### Work instructions
Among the entries below, one stretch runs from the line that contains "797x607 pixels. Task: Click" through the line that contains "Click the Game". Repeat that stretch exactly, ends included, and only that.

Collected data
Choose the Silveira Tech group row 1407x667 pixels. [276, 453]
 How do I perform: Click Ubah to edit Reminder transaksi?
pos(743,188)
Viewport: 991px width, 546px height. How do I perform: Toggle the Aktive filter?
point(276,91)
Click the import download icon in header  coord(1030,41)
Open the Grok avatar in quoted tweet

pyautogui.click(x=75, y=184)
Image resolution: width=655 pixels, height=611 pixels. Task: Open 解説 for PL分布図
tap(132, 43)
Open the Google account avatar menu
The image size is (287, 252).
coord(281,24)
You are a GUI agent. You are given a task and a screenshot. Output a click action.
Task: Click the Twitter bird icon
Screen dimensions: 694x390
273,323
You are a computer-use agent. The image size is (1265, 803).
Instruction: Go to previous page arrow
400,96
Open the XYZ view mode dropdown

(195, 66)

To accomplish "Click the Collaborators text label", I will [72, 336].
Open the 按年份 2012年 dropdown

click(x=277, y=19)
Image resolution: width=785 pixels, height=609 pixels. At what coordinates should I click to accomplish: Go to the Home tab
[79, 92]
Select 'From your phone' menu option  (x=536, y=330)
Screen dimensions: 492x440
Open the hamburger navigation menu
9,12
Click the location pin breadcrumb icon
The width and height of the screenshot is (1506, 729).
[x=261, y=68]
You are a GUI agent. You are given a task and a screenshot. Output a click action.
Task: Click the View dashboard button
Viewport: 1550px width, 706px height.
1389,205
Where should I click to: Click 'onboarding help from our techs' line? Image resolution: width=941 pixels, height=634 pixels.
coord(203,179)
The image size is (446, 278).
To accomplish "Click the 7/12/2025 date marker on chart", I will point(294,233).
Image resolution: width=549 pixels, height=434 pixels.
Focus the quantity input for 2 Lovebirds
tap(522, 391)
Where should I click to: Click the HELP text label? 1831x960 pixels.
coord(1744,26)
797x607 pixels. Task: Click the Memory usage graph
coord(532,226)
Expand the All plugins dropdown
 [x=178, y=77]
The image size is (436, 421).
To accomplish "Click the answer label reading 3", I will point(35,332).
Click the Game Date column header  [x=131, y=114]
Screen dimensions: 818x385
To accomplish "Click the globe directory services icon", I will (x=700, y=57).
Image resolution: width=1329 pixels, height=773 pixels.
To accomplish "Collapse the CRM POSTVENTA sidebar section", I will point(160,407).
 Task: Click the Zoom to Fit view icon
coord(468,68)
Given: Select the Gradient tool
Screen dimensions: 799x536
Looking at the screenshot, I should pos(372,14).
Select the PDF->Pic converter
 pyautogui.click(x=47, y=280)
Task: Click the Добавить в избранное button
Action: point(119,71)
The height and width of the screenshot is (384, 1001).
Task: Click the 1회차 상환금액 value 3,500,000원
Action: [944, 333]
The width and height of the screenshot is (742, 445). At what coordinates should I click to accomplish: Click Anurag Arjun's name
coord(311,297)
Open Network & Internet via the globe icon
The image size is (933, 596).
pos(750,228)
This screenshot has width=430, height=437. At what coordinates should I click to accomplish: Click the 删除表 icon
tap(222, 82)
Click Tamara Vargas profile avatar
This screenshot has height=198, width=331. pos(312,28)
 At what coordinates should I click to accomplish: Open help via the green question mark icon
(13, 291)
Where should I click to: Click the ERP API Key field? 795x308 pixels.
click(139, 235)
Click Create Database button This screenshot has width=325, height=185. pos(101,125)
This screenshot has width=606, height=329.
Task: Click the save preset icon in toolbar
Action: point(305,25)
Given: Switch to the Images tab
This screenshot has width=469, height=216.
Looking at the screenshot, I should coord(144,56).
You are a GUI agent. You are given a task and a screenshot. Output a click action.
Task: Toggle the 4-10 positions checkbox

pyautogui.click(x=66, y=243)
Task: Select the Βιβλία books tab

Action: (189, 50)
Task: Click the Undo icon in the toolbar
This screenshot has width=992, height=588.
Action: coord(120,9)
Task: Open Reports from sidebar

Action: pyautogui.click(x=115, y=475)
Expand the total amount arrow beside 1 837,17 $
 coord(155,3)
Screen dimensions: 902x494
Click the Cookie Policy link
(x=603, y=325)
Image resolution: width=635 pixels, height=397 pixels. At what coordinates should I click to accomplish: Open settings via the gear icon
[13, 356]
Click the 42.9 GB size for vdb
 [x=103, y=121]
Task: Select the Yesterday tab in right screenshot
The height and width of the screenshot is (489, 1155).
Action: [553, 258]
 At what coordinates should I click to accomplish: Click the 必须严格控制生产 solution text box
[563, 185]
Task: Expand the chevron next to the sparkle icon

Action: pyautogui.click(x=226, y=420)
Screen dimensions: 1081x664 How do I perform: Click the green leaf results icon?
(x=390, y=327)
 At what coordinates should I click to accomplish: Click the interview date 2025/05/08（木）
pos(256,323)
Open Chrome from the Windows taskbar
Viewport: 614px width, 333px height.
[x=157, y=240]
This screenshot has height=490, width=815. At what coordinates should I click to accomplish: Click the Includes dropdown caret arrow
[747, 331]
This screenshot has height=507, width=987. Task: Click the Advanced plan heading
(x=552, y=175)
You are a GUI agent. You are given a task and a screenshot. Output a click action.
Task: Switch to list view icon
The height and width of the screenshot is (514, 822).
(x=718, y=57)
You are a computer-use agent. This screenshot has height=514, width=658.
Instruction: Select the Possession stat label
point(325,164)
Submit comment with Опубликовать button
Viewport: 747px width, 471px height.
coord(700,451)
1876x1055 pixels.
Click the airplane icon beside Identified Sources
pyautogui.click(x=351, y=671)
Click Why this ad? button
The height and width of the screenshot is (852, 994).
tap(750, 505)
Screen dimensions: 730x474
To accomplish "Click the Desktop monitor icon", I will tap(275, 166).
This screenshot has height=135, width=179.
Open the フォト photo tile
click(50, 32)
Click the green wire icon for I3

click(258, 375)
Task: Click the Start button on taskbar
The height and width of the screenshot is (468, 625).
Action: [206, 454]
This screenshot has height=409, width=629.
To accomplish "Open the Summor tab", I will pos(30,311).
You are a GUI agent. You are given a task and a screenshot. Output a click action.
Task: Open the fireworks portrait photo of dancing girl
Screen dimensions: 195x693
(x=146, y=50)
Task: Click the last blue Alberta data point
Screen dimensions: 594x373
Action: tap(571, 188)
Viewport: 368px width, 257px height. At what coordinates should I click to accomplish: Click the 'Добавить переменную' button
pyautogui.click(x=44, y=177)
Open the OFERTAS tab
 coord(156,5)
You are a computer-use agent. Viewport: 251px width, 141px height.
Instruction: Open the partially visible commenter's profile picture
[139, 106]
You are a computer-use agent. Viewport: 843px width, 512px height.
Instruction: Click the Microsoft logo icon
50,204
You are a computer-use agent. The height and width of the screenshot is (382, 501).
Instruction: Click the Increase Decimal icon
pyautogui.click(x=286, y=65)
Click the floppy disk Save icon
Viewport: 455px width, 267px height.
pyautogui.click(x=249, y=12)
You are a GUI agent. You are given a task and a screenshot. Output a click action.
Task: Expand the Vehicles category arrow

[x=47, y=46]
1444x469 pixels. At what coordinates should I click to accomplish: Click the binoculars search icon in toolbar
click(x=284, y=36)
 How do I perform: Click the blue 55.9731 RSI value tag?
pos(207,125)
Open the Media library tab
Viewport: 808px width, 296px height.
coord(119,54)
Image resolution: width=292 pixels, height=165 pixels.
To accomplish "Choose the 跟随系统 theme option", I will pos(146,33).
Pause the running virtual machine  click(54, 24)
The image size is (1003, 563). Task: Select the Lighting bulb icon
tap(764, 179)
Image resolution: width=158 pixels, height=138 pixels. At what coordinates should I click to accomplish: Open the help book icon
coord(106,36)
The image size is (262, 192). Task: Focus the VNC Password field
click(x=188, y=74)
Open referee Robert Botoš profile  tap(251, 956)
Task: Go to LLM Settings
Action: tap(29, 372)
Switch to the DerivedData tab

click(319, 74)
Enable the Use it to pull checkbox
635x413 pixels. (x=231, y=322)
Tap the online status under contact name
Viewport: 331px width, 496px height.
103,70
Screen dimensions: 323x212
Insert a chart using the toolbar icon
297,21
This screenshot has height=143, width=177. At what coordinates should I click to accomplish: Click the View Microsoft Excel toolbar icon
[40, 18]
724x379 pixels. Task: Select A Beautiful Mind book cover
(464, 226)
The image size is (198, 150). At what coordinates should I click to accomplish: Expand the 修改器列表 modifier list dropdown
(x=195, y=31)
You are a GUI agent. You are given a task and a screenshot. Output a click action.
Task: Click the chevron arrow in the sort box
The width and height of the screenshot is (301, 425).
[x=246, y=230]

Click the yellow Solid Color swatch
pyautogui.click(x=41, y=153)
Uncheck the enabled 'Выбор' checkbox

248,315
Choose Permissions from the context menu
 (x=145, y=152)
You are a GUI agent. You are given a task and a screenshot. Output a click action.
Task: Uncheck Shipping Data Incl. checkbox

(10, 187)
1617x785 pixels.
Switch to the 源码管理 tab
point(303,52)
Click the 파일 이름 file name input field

### Answer section
797x607 pixels. Task: Click the Memory usage graph
coord(532,226)
Expand the All plugins dropdown
 [x=178, y=77]
The image size is (436, 421).
To accomplish "Click the answer label reading 3", I will point(35,332).
Click the Game Date column header  [x=131, y=114]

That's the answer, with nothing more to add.